Introduction
Pre-eclampsia affects around 2-3% of all pregnancies,(1) and is associated with potential serious complications for the woman and baby, including multiple maternal organ dysfunction (severe hypertension, renal and liver impairment, abnormal clotting and stroke/ seizures) and fetal morbidity and mortality. Once diagnosed, progression of the syndrome can be unpredictable, and decisions around timing of delivery needs to take into account evolving maternal complications and perinatal morbidity.
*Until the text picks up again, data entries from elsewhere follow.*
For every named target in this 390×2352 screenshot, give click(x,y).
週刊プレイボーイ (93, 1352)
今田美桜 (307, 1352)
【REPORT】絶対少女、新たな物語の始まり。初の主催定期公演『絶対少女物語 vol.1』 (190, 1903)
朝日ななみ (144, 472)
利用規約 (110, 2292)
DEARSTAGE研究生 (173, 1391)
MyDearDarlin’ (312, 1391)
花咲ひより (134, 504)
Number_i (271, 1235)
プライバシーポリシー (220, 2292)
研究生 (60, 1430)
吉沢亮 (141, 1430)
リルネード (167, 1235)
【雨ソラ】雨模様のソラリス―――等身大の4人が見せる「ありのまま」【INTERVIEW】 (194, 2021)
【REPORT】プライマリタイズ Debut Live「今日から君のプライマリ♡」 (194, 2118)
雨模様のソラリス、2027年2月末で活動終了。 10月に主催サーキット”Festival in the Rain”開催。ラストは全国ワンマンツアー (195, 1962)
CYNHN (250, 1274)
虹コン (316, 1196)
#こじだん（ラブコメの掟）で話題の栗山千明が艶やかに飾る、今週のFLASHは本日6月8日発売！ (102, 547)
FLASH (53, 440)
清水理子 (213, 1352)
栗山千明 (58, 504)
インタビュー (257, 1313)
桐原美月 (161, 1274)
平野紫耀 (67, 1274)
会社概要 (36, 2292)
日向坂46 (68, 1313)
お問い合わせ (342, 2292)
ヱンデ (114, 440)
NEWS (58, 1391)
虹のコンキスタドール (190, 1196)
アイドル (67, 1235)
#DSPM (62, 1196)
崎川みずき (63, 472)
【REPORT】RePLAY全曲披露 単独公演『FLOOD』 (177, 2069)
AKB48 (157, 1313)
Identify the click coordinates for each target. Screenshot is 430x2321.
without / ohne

We have recently completed the multicentre PHOENIX trial, in which we demonstrated that in women with late preterm pre-eclampsia, planned delivery reduces maternal morbidity, whilst increasing neonatal unit admissions (principally for prematurity as the indication), though with no difference in neonatal morbidity (including respiratory distress), compared with expectant management.(2) Of women in this gestational age window (34 to 37 weeks of pregnancy) managed expectantly, over half required delivery for clinical indications before they reached 37 weeks’ gestation, and pregnancy was prolonged (compared to planned delivery) by three days only.
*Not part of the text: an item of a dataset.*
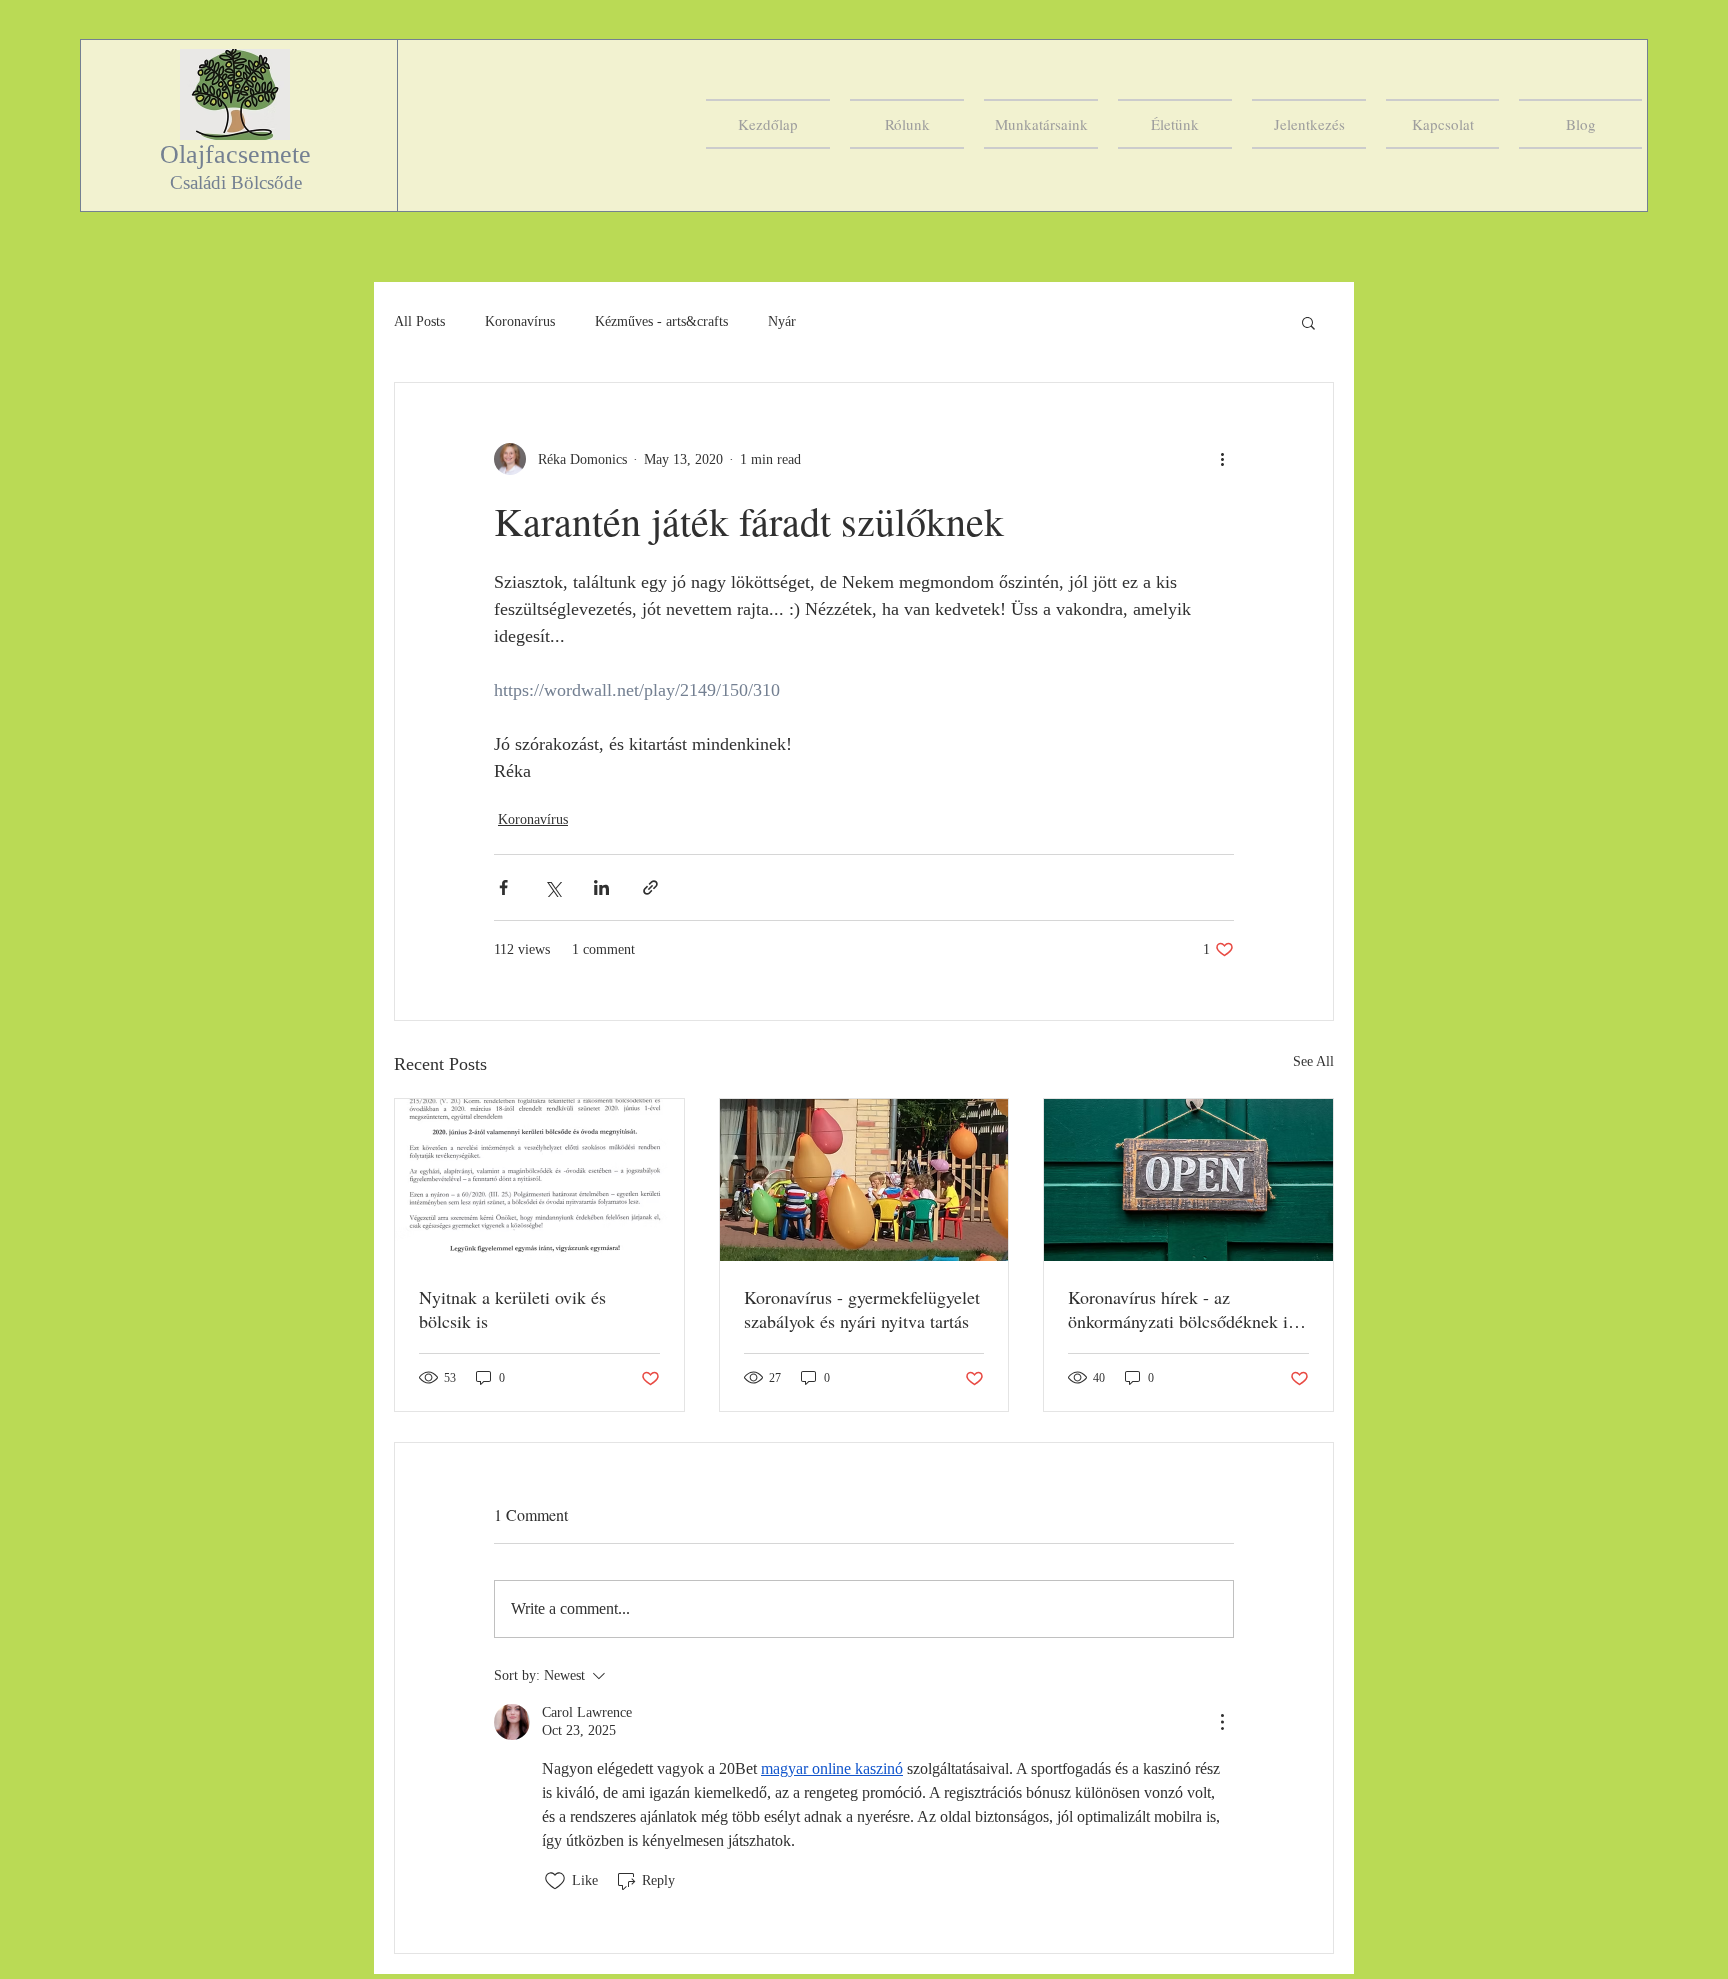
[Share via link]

Current parameters advised by national guidelines for indicating need for delivery in pre-eclampsia are relatively blunt: e.g. uncontrolled severe maternal hypertension, abnormal maternal haematological/ biochemical indices or fetal compromise on ultrasound or cardiotocography.(3) Novel prognostic models and blood biomarkers for determination of need for delivery in pregnancies with pre-eclampsia are now emerging,(4, 5) but their applicability to contemporaneous populations of women with confirmed late preterm pre-eclampsia needs further evaluation and validation. Existing clinical models, such as those from the Prediction of complications in early-onset pre-eclampsia (PREP) study accurately predict the risk of complications in women with early onset pre-eclampsia before 34 weeks’ gestation (PREP-S) and have now been included in UK national guidelines.(3) If accurate, these models and blood markers in women with late preterm pre-eclampsia could potentially enhance the ability of clinicians and women to determine who is at greatest risk of need for delivery, enabling timely surveillance and decisions around use of antenatal corticosteroids or place of care.
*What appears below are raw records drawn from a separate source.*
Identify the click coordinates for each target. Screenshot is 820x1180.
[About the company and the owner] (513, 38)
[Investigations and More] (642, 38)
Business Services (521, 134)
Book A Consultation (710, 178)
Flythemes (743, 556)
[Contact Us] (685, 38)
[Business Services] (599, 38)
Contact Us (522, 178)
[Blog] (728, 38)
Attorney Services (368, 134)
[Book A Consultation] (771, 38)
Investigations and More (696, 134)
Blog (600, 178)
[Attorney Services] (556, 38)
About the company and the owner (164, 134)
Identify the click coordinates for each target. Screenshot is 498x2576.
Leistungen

The aim of the study was to establish a prognostic model to inform optimal timing of delivery in women with late preterm pre-eclampsia (34+0 to 36+6 weeks’ gestation), comparing novel candidate biomarkers including plasma placental growth factor (PlGF), and soluble fms-like tyrosine kinase-1 (sFlt-1):PlGF ratio with clinical and routinely collected blood/ urinary parameters to determine clinically indicated need for delivery for pre-eclampsia (or its related complications) within seven days of assessment.